Ce féminisme-là avait également contribué à exclure les couches sociales « invisibilisées » ou précaires de son agenda militant. Le cas d’école étant bien sûr celui des sans-papiers dont, selon les estimations disponibles, la majorité sont des femmes employées par l’économie domestique [3]. Migrantes sans statut légal, en position précaire, elles sont chargées, contre un maigre salaire et sans assurances sociales, d’une partie du travail ménager et de care, permettant aux femmes des couches moyennes et supérieures d’échapper, dans une certaine mesure, au surtravail qui découle de la privatisation croissante des tâches domestiques et de leur partage inégal entre femmes et hommes. Comme l’écrivait Nancy Fraser : « Le féminisme mainstream a adopté une vision a minima de l’égalité, orientée vers le marché, qui correspond clairement à la perspective néolibérale entrepreneuriale.
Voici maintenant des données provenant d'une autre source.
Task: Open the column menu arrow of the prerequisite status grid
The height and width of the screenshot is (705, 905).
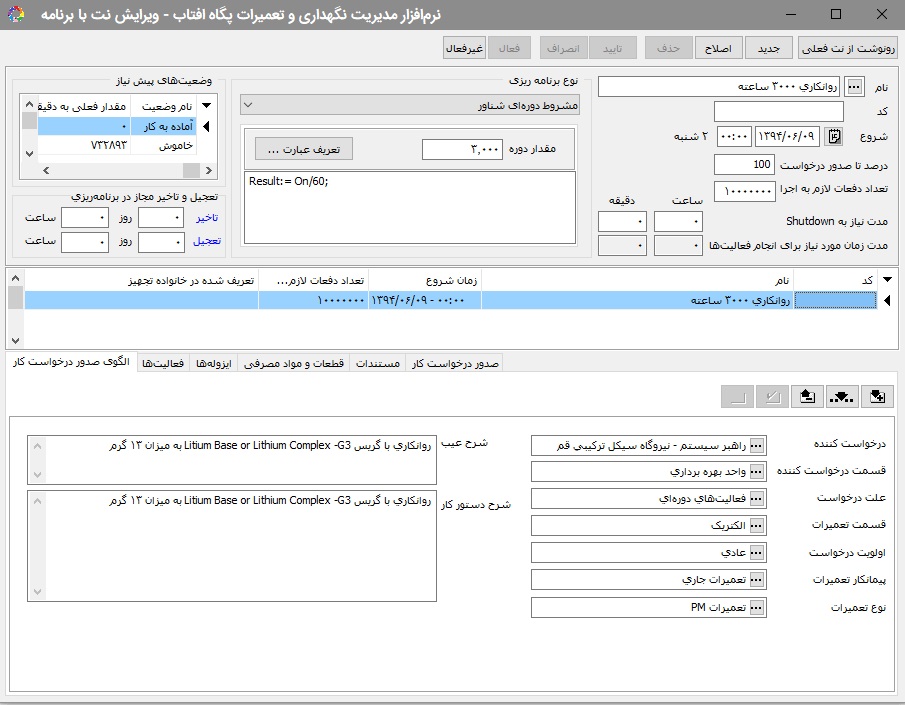Action: coord(206,106)
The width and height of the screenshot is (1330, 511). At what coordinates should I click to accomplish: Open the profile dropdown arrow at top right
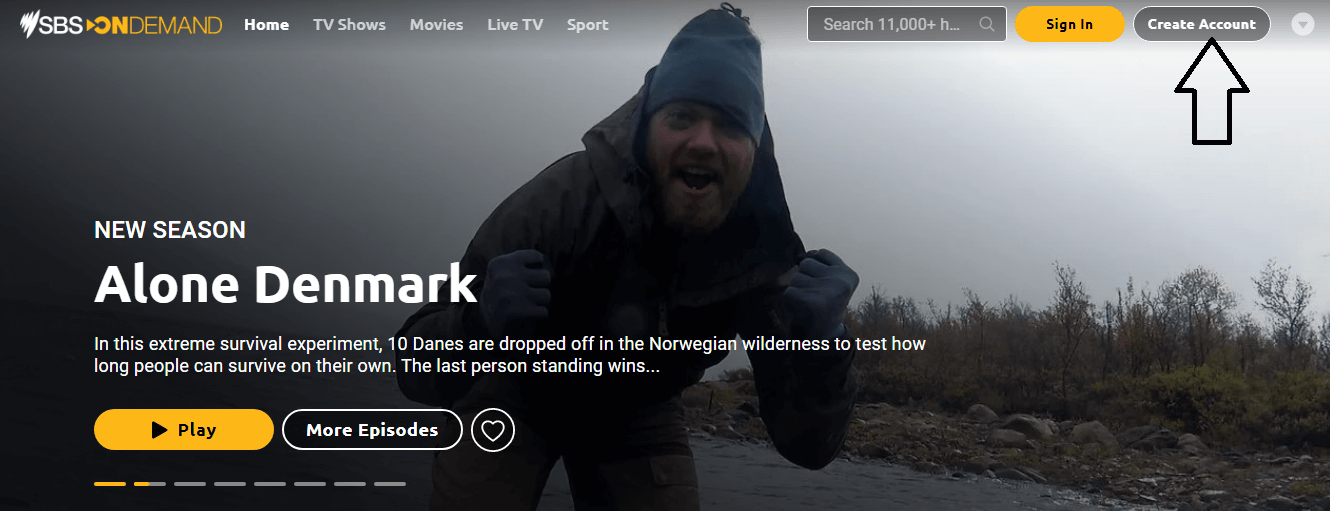(1302, 24)
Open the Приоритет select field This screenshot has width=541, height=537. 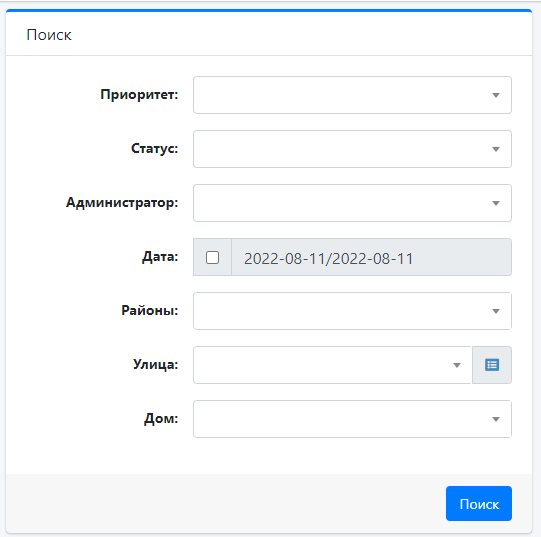(352, 95)
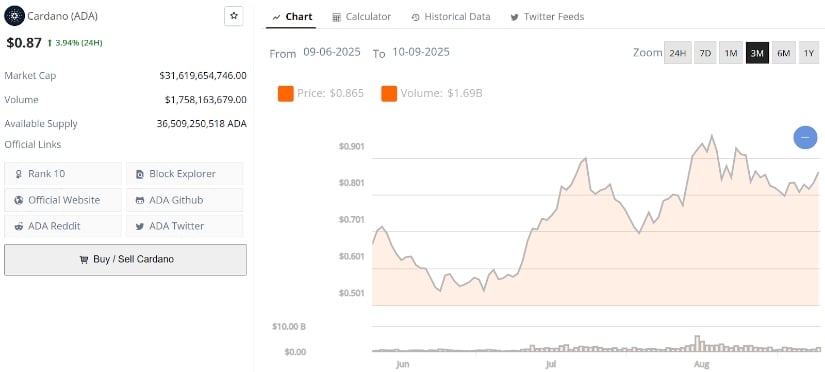This screenshot has height=372, width=825.
Task: Open the Twitter Feeds tab
Action: (547, 17)
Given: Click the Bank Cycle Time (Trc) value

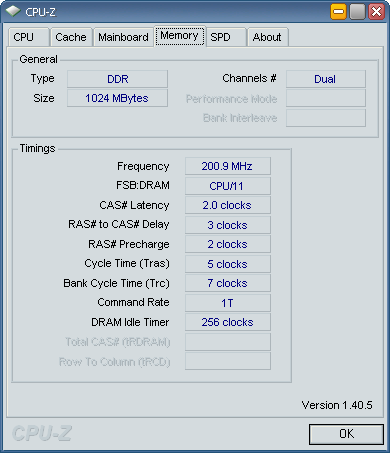Looking at the screenshot, I should (x=228, y=283).
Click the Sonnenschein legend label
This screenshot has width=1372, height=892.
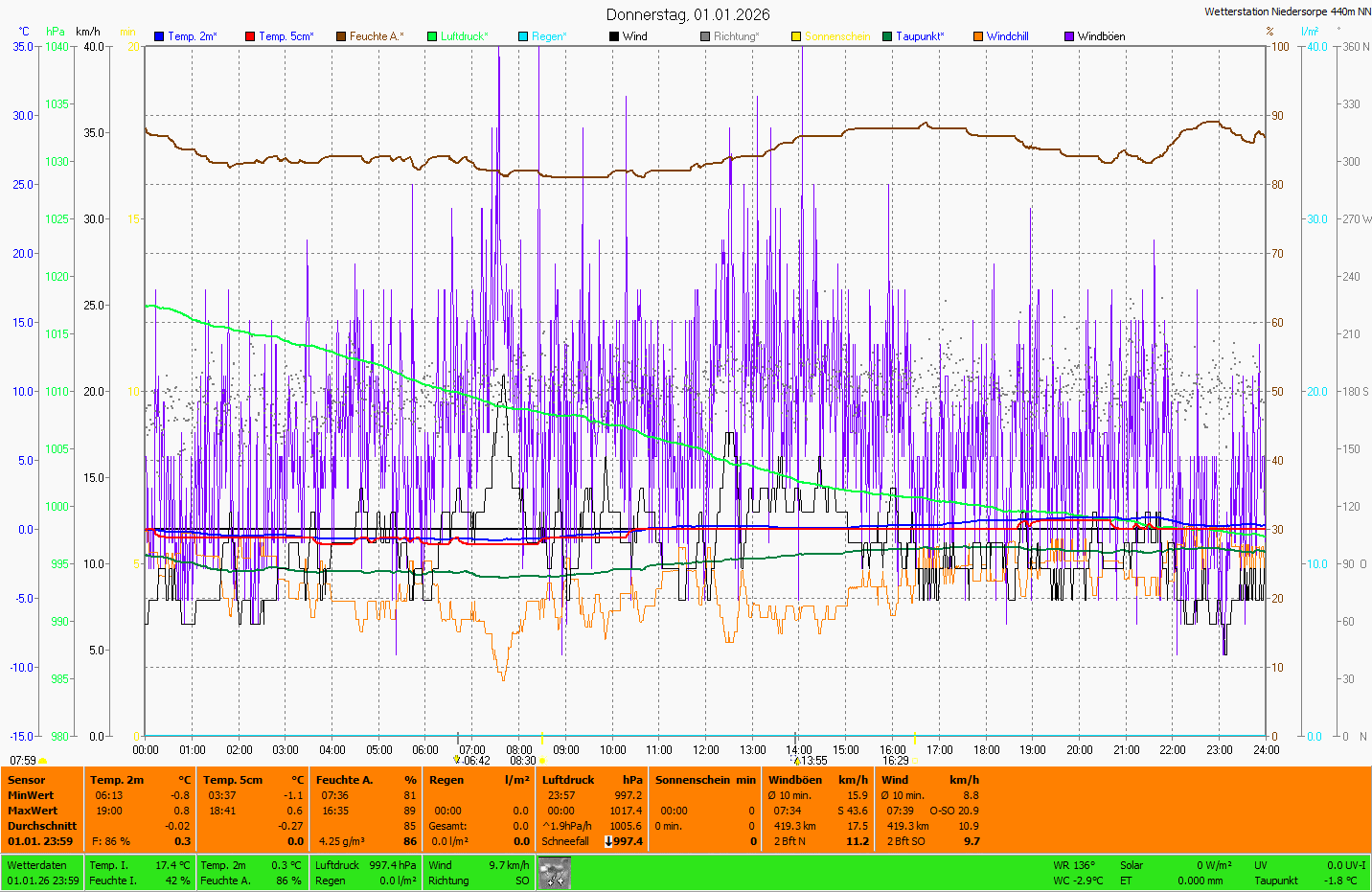836,36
Ainsi, il tend à s’inscrire dans le cadre d’un capitalisme prédateur et gagnant qui engraisse les investisseurs en cannibalisant le standard de vie de tout un chacun. Pire encore, ce féminisme fournit un alibi à de telles prédations. De façon croissante, c’est la pensée féministe libérale qui confère le charisme, l’aura émancipatrice, sur lesquels le néolibéralisme s’appuie pour légitimer sa redistribution de richesses sur une large échelle en faveur des nantis » [4].
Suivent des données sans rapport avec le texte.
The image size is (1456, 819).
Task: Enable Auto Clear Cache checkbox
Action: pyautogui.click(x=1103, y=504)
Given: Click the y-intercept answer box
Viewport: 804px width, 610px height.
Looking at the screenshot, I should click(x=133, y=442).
Or, les quelque 200 femmes* rassemblées par une chaude journée de juin 2018 dans une salle surpeuplée de Lausanne entendaient précisément mettre ces questions à l’ordre du jour des mobilisations prévues en 2019. Chercher à se réapproprier un féminisme combattif, en utilisant le répertoire d’action de la grève, dans un pays où la grève politique est illicite, marquait donc une étape importante. Elle pouvait d’ailleurs se prévaloir d’une première réussite, inattendue de l’aveu même de ses initiatrices. Partie d’une idée lancée lors du 13e congrès des Femmes de l’Union syndicale suisse (USS), la faîtière syndicale du pays qui a fait depuis bien longtemps de la concertation avec les organisations patronales sa principale ligne de conduite, la grève des femmes*/grève féministe a tout de suite pris de l’ampleur.
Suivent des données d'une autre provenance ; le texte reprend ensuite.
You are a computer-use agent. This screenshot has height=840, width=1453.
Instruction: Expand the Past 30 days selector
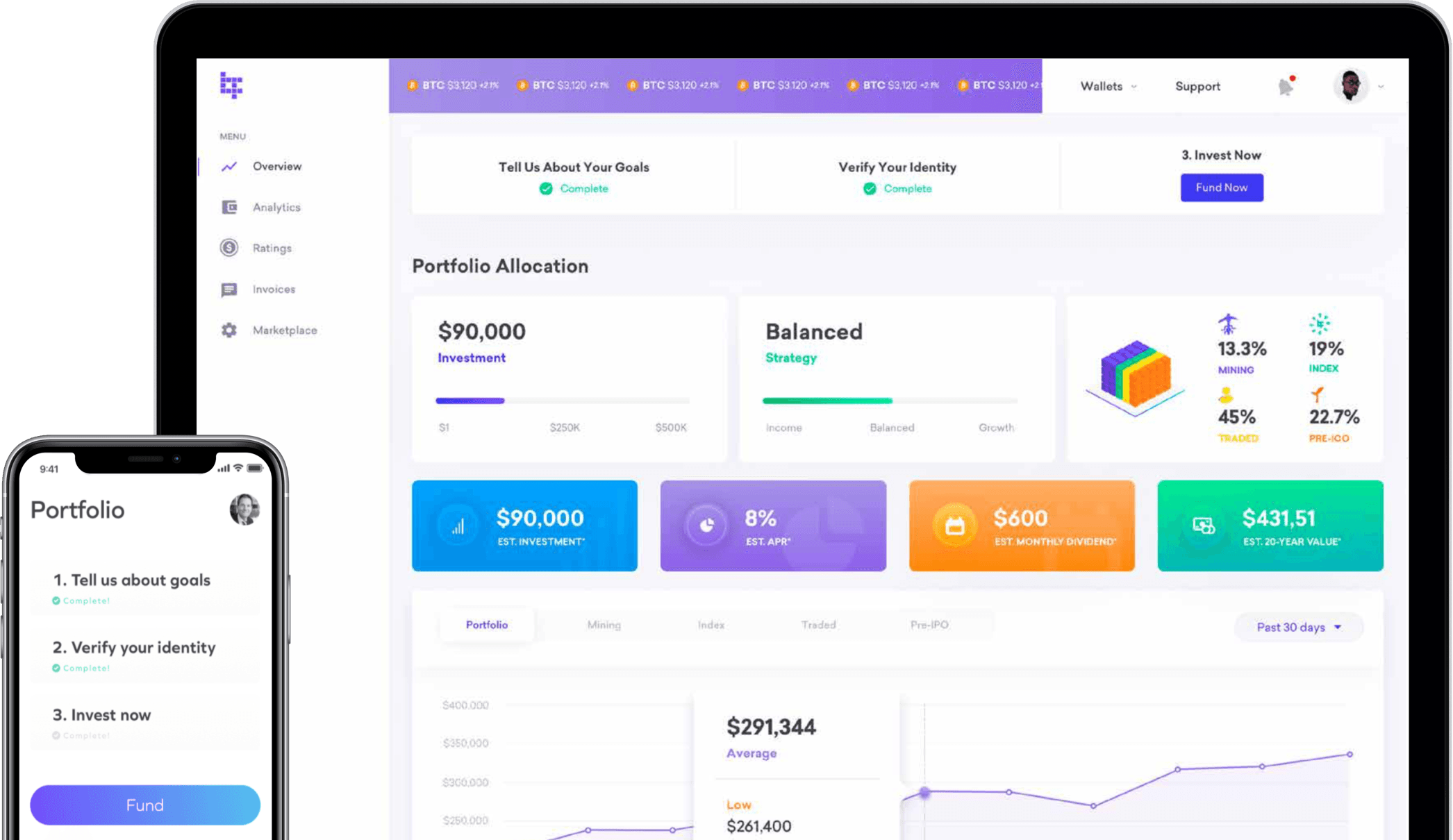[x=1298, y=627]
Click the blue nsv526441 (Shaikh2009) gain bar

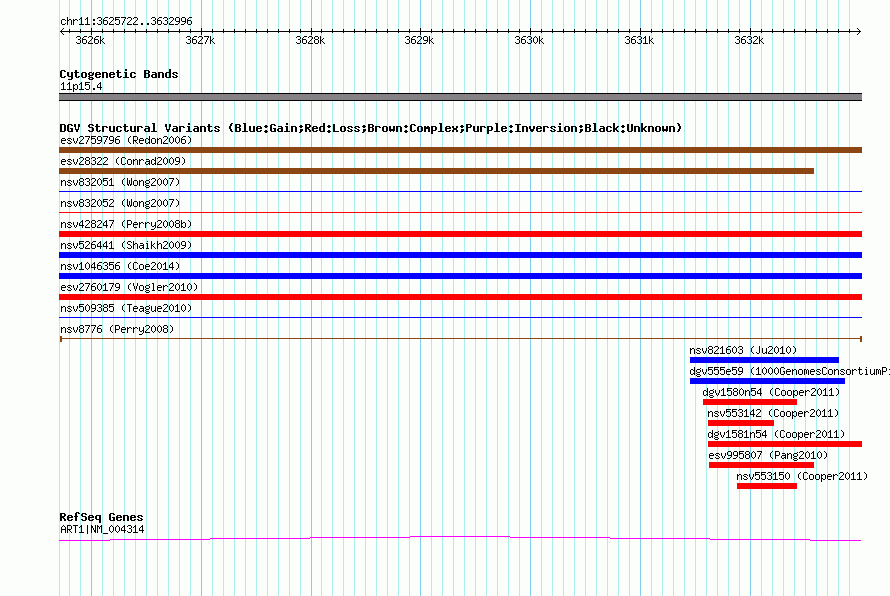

En effet, la convocation des Assises féministes à Lausanne prenait place dans un contexte particulier. Au plan national, à peine quelques mois plus tôt, des forces politiques de la gauche radicale, principalement solidaritéS, des secteurs syndicaux minoritaires, des militantes féministes et des associations de défense des retraité.e.s, avaient remporté une victoire importante contre un projet gouvernemental, adopté par le parlement, avec le soutien du Parti socialiste (PS), visant notamment à relever de 64 à 65 ans l’âge de la retraite des femmes (après deux élévations successives, portées par la socialiste Ruth Dreyfuss, de 62 à 63 ans en 2001 et de 63 à 64 ans en 2005). Pendant des mois, dès avril 2017, les militant.e.s avaient battu le pavé pour rassembler les quelques 70’000 signatures nécessaires pour que ce projet soit soumis au vote populaire, tissant ainsi des liens entre elles-eux, renforcés par une victoire spectaculaire dans les urnes, en septembre 2017. Ensemble, ils-elles avaient ainsi réussi à inscrire leur action dans un certain nombre de territoires, portant à bout de bras une revendication sociale visant l’égalité substantielle (et non seulement formelle) entre femmes et hommes. Face à un bloc bourgeois unanime, appuyé par le PS, la victoire en votation révélait aussi un potentiel de mobilisation contre les politiques de régression sociale (offensives contre les salaires, les assurances sociales, les services et les prestations) touchant l’ensemble du pays.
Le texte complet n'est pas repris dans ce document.